* Questions on the material:
a) Copy from the Willo interview the stretch from "Willo is political" through "outside of nutrition?", word for word.
b) Write the next part of the Willo interview, beginning right after its final sentence.

* Passage provided:
________________

Willo is political in the sense that our vision is grand but we make an effort to be as apolitical as possible while still being mission oriented. We of course are cause driven, and even though we are vegan, we don’t try to convince people to be vegan. We have beliefs and we are very confident in them, but you wouldn’t know that our organization is founded by two vegan guys.

Will Willo broaden outside of nutrition?

It will. We see Willo fitting into an ecosystem of health that includes everything from bowel movements to sleep times and we want to prominently insert ourselves in that conversation. We’re very interested in health and longevity and there is a lot of research that’s been taking place over the last few decades that treats aging as a disease, not an inevitable process. We are really excited to see the mindset around the process of aging shift, and we believe that diet and nutrition are fundamental to this conversation. The grim reality is that the leading cause of death around the world is poor nutrition, and the underlying factor is food. We first became interested in diet through the lens of health and performance, but we now see the scope of health as being so much more dimensional.

Talk about vertical farming, why is it the foundation for what it is you’re creating?

We think it's a miracle that 7BB people actually eat daily with the outdoor farming model. We are not here to criticize this model that has fed us for so long, but outdoor farming has a huge number of inherent issues, one of them being that 75% of the topsoil in the US is gone. We realized quickly that outdoor farming wouldn’t allow us to achieve our vision. It also didn’t utilize our skillset so we looked indoors and saw enormous potential. Indoor vertical farming requires 95% less water, 99% less land use, zero pesticides and eliminates heavy metals. Just one of these value propositions is something you could launch a business on, let alone all. We figured out that the number one cost for growing food is labor, the number two cost is electricity and HVAC, and number three are the capital costs to get it started. If we could develop a system that reduced those three costs, we would have a system that grows the highest quality plant produce known to humankind in every major city on planet earth. We started with investment in 2017, and are now at a point where all the major technological questions have been answered positively and we are set to scale. We see Europe, USA, UAE and Australia as receptive markets and our offerings will continue to grow beyond what we currently offer. The end goal is that you will be able to have a “personalized farm” that grows exactly what you need, from the food you eat to topicals, to your own personalized biopharmaceuticals. Currently 60% of the world’s calories come from 5 or 6 crops. We don’t believe this is beneficial to humans or the environment but it is the common way that food is grown. With vertical farming you eliminate the need for pesticides, reduce the risk of exposure to bacteria and you have the ability to grow more with less resources.

________________

* Supplied material:
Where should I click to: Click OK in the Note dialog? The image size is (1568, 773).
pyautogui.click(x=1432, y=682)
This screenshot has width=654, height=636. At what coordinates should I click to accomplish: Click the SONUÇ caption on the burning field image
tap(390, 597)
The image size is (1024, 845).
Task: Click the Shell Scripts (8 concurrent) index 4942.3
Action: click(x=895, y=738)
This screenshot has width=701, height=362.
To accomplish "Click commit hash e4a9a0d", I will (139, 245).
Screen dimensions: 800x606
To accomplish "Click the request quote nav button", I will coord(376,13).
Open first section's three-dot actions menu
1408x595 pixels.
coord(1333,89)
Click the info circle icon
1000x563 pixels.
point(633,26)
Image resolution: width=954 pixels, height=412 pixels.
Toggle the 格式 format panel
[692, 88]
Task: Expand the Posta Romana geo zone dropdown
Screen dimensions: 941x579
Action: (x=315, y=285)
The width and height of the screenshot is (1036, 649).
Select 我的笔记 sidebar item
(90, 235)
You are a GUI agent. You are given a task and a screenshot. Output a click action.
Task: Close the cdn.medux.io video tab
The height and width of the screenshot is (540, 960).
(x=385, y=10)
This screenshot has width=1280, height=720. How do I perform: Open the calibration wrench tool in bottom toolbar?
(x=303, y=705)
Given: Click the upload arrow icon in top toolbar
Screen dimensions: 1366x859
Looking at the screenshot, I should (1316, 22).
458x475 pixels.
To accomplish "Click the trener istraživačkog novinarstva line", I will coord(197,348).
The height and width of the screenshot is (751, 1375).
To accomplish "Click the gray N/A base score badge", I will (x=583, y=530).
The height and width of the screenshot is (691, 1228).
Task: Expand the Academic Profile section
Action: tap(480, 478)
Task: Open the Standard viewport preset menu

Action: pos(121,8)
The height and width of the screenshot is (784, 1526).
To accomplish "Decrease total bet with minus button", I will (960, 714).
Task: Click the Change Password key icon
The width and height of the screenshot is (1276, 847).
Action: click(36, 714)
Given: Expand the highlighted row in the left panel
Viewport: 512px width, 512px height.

________________

* Answers in order:
a)
Willo is political in the sense that our vision is grand but we make an effort to be as apolitical as possible while still being mission oriented. We of course are cause driven, and even though we are vegan, we don’t try to convince people to be vegan. We have beliefs and we are very confident in them, but you wouldn’t know that our organization is founded by two vegan guys.

Will Willo broaden outside of nutrition?

b)
Is Willo truly personalized?

That’s the direction it's going. Your phone has a crop list that is defined in the beginning, and that crop list will grow and grow. You click, they grow it, and then it’s delivered to your door.

How many people are helping with the farming?

In order to have the largest impact and for our vision to come to life, we need to eliminate as much labor as possible. Eventually the growers will be in a centralized location with automated harvesting and seeding and the goal is to get the farms to a place that they operate automatically.  With our background in robotics the goal is to utilize this technology allowing us to grow the most superior ingredients and plants in quantities that have the ability to feed more people worldwide. 

What is your goal with Willo, and what do you want to see for its growth?

We want our technology to be the platform for the future. We want Willo to be pushing the limits of human nutrition. We want to make this technology ubiquitous so as many people as possible can get access to what they need to live their best life. 821 million people right now do not have access to food, and our vision is to eliminate that number. We want to be a grand endeavor not for the sake of being grand, but for the magnitude of the solution we can offer.